The International Conferences of American States, 1889-1928: A Collection of the Conventions, Recommendations, Resolutions, Reports, and Motions Adopted by the First Six International Conferences of the American States, and Documents Relating to the Organization of the Conferences

By James Brown Scott; Carnegie Endowment for International Peace et al. | Go to book overview

ORGANIZATION OF THE CONFERENCE

INVITATION TO THE CONFERENCE
THE ARGENTINE MINISTER TO THE UNITED STATES TO THE SECRETARY OF
STATE, MR. PHILANDER C. KNOX1

ARGENTINE LEGATION, Washington, September 11, 1909.

MR. SECRETARY OF STATE: My Government having, with much pleasure, accepted the exalted honor which, according to a notice duly communicated to it by the honorable board of directors of the International Bureau of American Republics, has been conferred upon the city of Buenos Aires, by designating it, pursuant to the vote of the Rio de Janeiro conference, as the seat of the Fourth Pan American Congress, to be held in Buenos Aires in 1910, the year in which the Argentine Republic will celebrate the first centennial of her independence, and making sure of the privilege attached to the said designation, has decided to appoint the first fortnight of the month of July of this year for the holding of the conference, the exact date for the opening of the solemnity to be indicated at the proper time.

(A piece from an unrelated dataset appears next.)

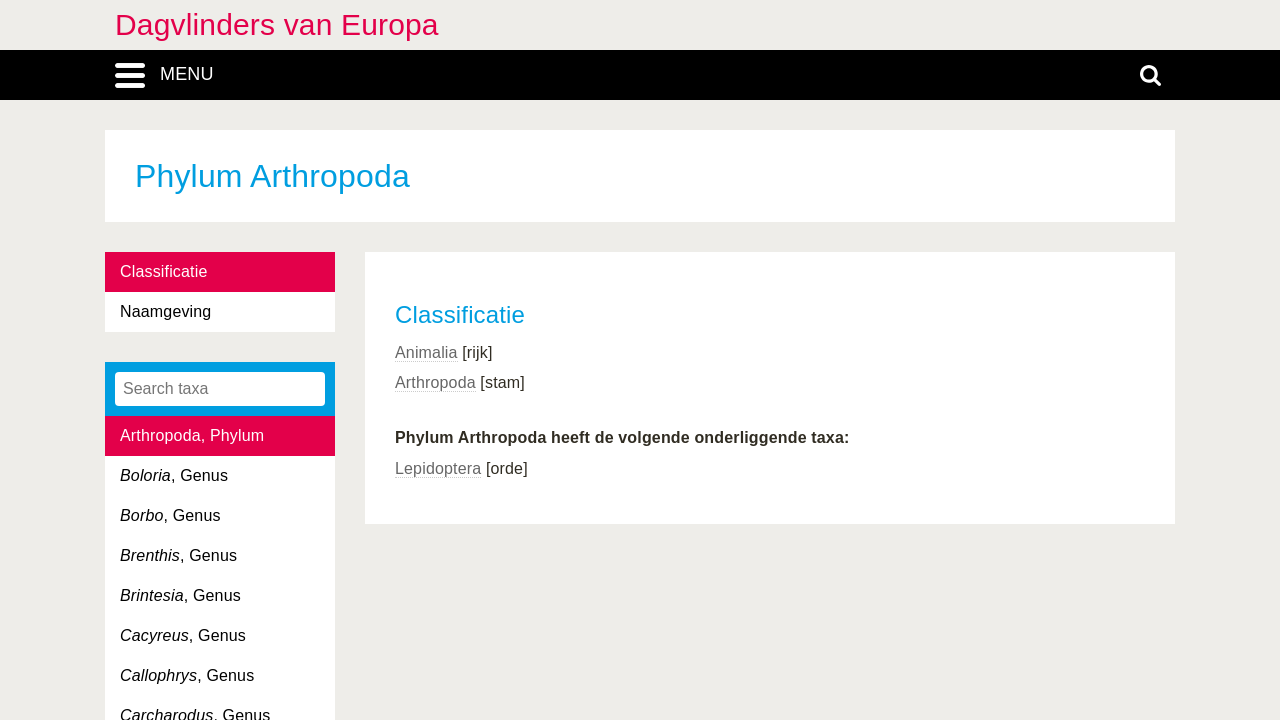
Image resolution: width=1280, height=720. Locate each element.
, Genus (174, 475)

Wherefore, my Government, with a view to complying with the exalted duties imposed upon it by the said resolution of the International Bureau of American Republics, has charged me with the honor of inviting, in its name, your excellency's Government to participate in the coming fourth conference with the special request that if the invitation, as is hoped and ardently desired, is accepted, your excellency will at once inform my Government as to the number of delegates the United States of America will be represented by and, if possible, as to their names and titles, thereby helping to expedite the preparatory labors of the congress. I am likewise ordered to advise your excellency that as soon as I shall receive from the bureau the program of the conference I shall communicate it to your Government.

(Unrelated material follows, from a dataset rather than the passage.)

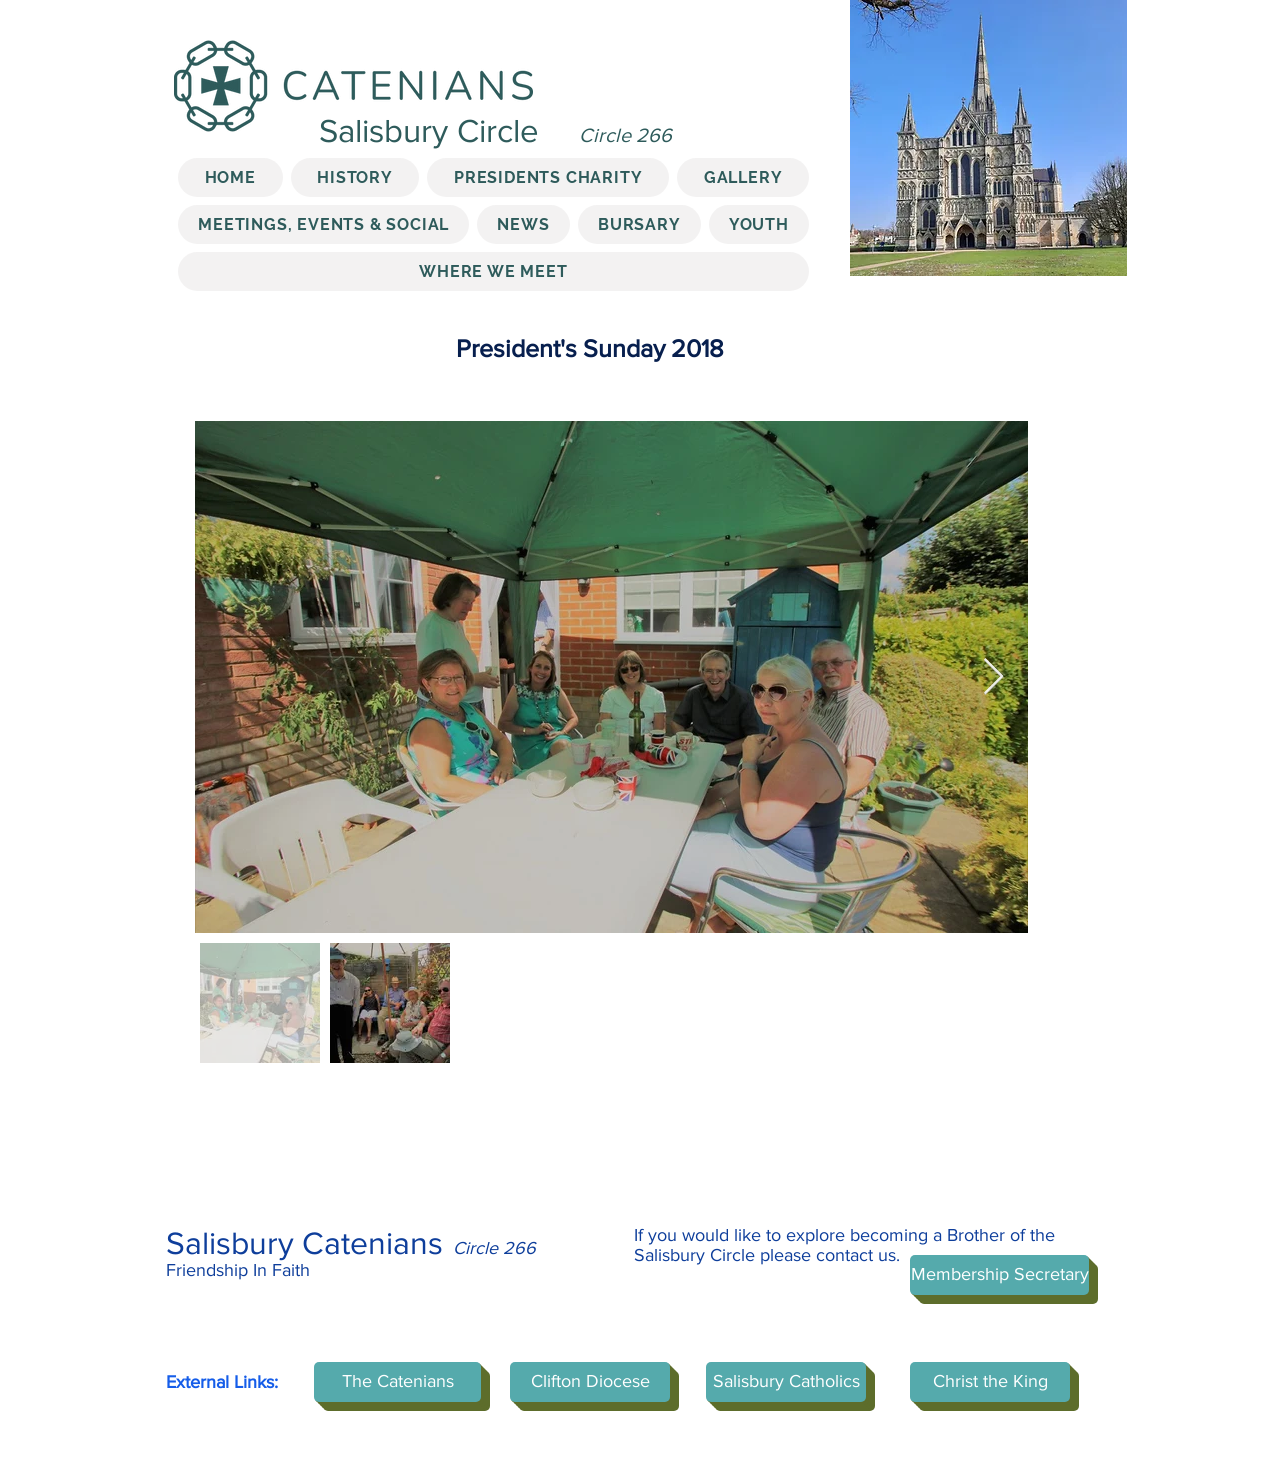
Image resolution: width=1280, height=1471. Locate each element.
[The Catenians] (397, 1382)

Expressing, in advance, to your excellency the great pleasure with which my Government would see the United States honor the invitation I have the honor of tendering them in its name, and hoping there will be no difficulty in acquiescing in the requests I have made in connection therewith,

I avail, etc., EPIFANIO PORTELA.

____________________
1
Foreign Relations of the United States, 1910, p. 12.